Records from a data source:

=== Begin Enclosure ===

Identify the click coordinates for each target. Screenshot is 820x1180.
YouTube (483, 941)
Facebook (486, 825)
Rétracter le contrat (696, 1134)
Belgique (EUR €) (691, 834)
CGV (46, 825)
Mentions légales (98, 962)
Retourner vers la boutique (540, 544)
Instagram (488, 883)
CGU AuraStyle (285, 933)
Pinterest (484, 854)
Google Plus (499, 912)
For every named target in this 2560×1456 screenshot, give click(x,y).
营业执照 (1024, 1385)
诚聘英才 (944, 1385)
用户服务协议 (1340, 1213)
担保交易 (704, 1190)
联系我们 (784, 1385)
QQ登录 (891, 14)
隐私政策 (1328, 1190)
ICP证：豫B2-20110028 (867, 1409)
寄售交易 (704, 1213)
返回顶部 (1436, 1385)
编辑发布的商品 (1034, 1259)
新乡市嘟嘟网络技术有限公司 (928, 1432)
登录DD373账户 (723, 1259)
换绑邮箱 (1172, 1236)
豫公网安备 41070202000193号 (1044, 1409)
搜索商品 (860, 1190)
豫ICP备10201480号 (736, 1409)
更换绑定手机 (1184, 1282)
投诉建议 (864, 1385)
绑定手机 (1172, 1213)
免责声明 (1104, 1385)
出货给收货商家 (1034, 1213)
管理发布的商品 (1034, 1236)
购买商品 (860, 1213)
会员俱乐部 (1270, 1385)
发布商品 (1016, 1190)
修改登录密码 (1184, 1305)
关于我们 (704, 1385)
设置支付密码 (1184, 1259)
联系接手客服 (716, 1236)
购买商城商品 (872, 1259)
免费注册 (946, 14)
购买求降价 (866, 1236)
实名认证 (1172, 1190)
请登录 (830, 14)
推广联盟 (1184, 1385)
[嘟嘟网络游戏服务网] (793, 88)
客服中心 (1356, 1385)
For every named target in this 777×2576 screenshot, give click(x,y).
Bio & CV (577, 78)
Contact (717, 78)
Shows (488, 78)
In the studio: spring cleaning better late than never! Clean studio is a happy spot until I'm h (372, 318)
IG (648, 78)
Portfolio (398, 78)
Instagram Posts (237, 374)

=== End Enclosure ===

Begin at the line that has "营业执照 (1024, 1385)" in the entries above; stop after the line that has "免责声明 (1104, 1385)". Transcribe exactly those lines and no others.

COMPLETED EXERCISE:
营业执照 (1024, 1385)
诚聘英才 (944, 1385)
用户服务协议 (1340, 1213)
担保交易 (704, 1190)
联系我们 (784, 1385)
QQ登录 (891, 14)
隐私政策 (1328, 1190)
ICP证：豫B2-20110028 (867, 1409)
寄售交易 (704, 1213)
返回顶部 (1436, 1385)
编辑发布的商品 (1034, 1259)
新乡市嘟嘟网络技术有限公司 (928, 1432)
登录DD373账户 (723, 1259)
换绑邮箱 (1172, 1236)
豫公网安备 41070202000193号 (1044, 1409)
搜索商品 (860, 1190)
豫ICP备10201480号 (736, 1409)
更换绑定手机 (1184, 1282)
投诉建议 (864, 1385)
绑定手机 (1172, 1213)
免责声明 (1104, 1385)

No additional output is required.